(DATA FOR THIS EXERCISE begins)

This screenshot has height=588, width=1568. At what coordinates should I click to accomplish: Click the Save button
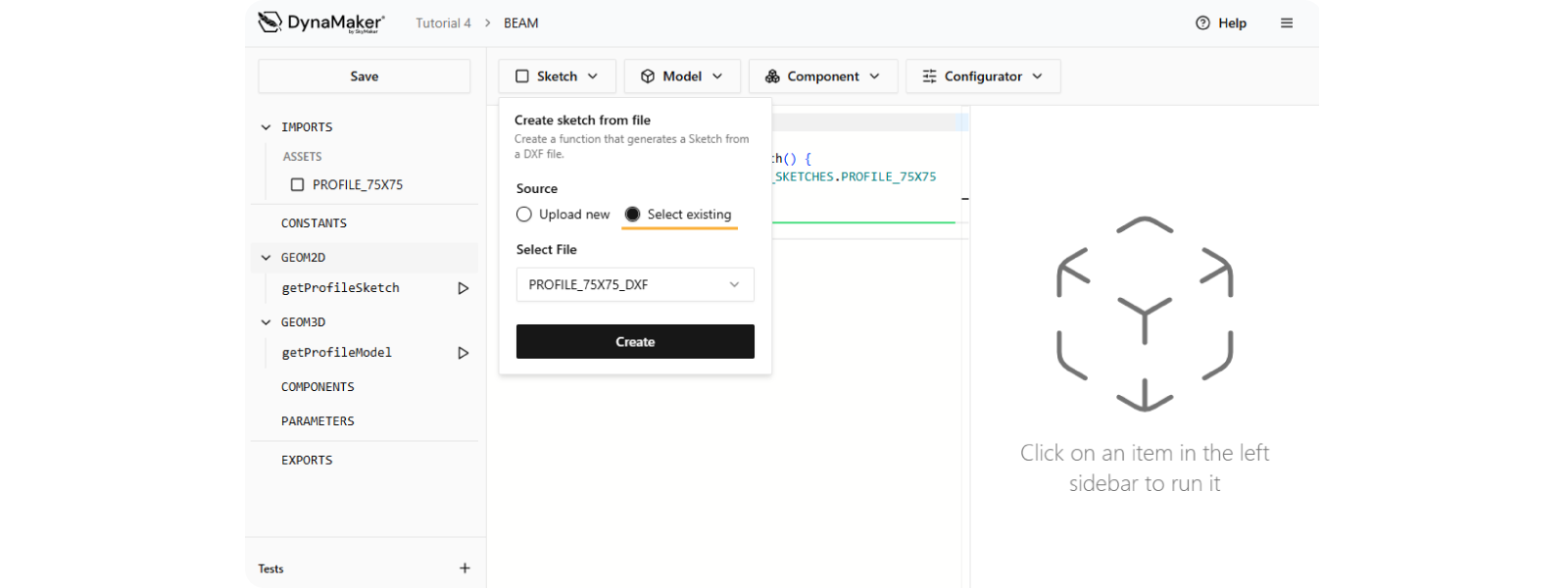364,76
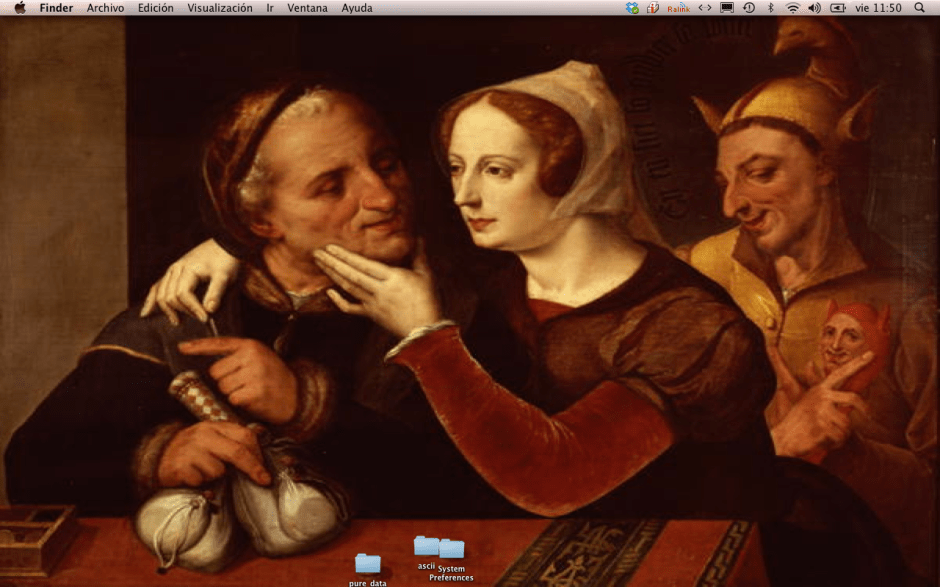This screenshot has height=587, width=940.
Task: Click the Bluetooth icon in the menu bar
Action: 770,8
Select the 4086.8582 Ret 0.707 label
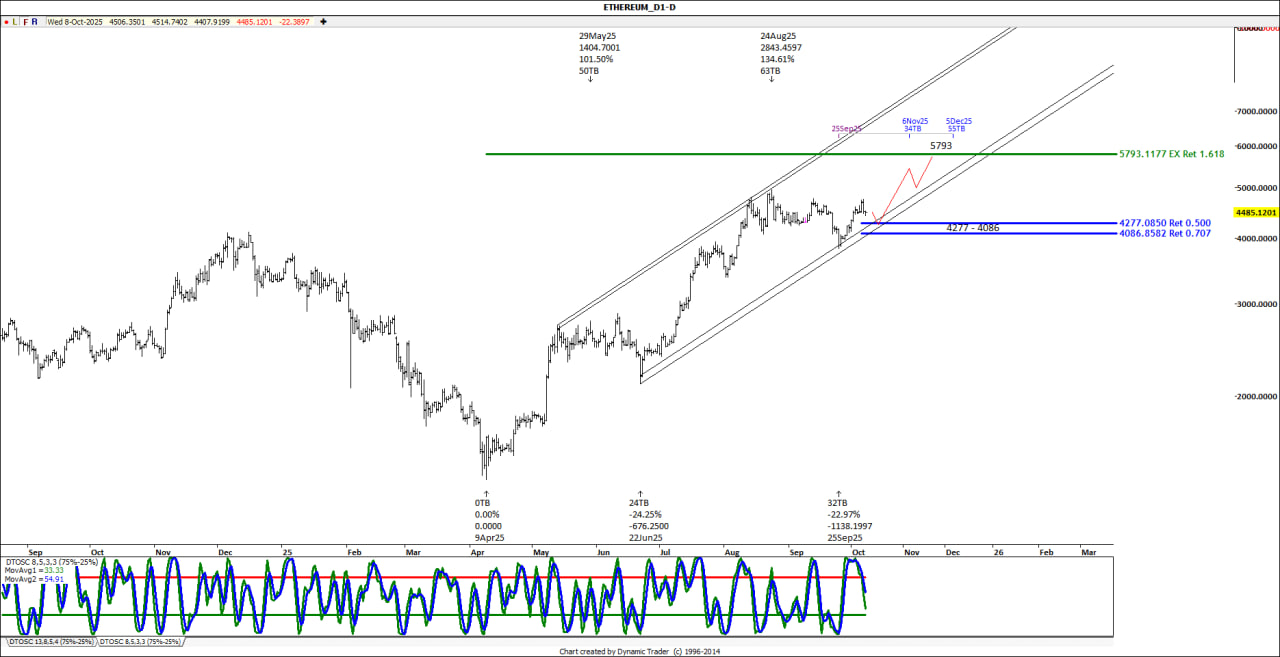Image resolution: width=1280 pixels, height=657 pixels. [x=1165, y=233]
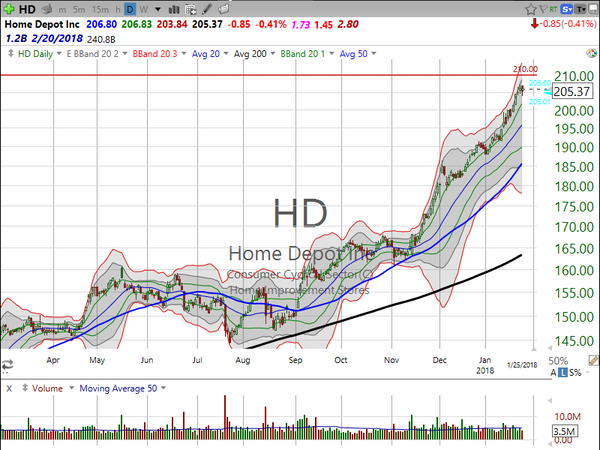Click the flag icon to flag HD
Image resolution: width=600 pixels, height=450 pixels.
[x=543, y=9]
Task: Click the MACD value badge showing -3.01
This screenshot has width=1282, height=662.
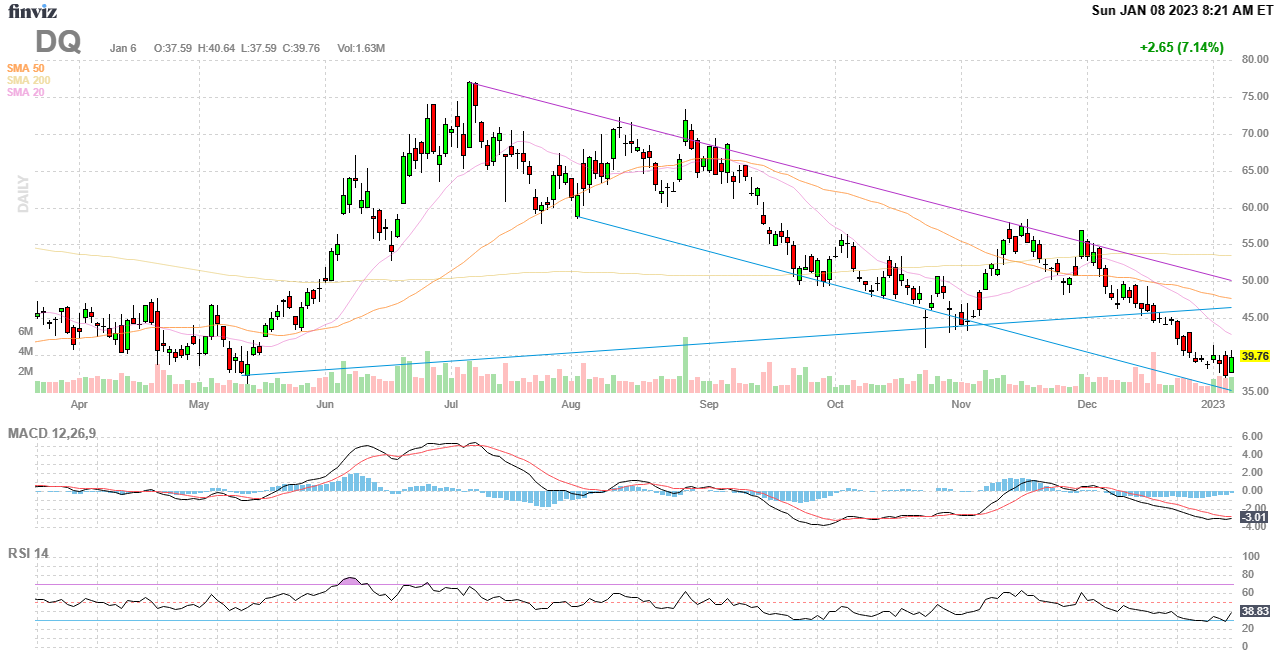Action: pyautogui.click(x=1253, y=517)
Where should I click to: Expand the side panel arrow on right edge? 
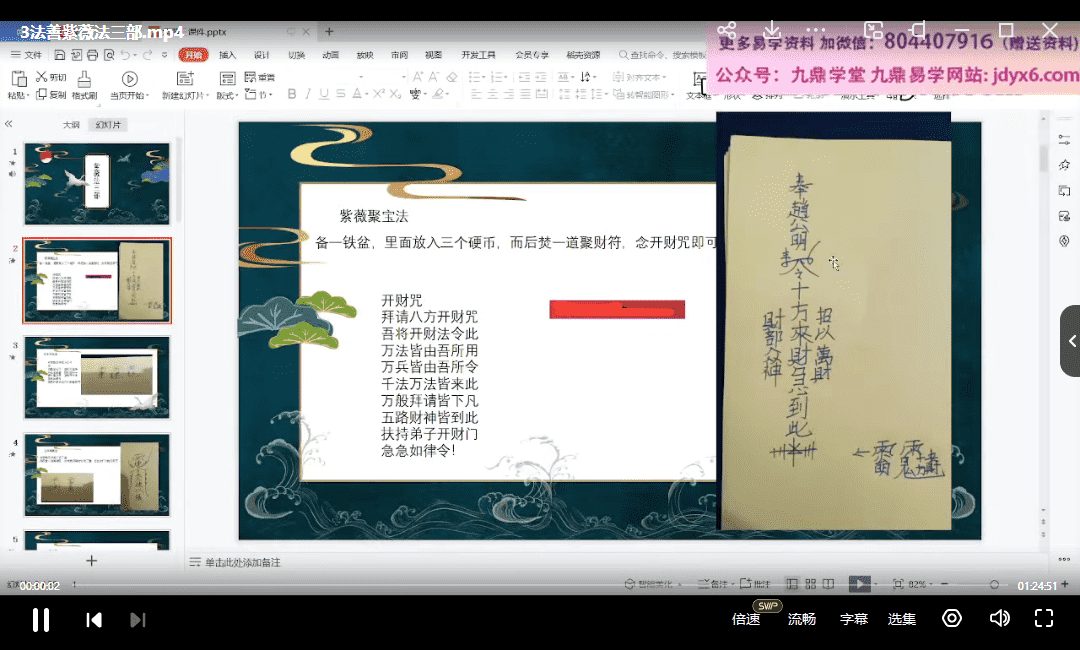click(x=1071, y=341)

(DATA FOR THIS EXERCISE ends)

TASK DIRECTIONS:
Beginning at the line that contains "This screenshot has width=1282, height=662.", give the remaining lines of the records again exactly, through the last one. Leave out pictures.

SOLUTION BELOW:
This screenshot has width=1282, height=662.
Action: pyautogui.click(x=1253, y=517)
Where should I click to: Expand the side panel arrow on right edge? 
click(x=1071, y=341)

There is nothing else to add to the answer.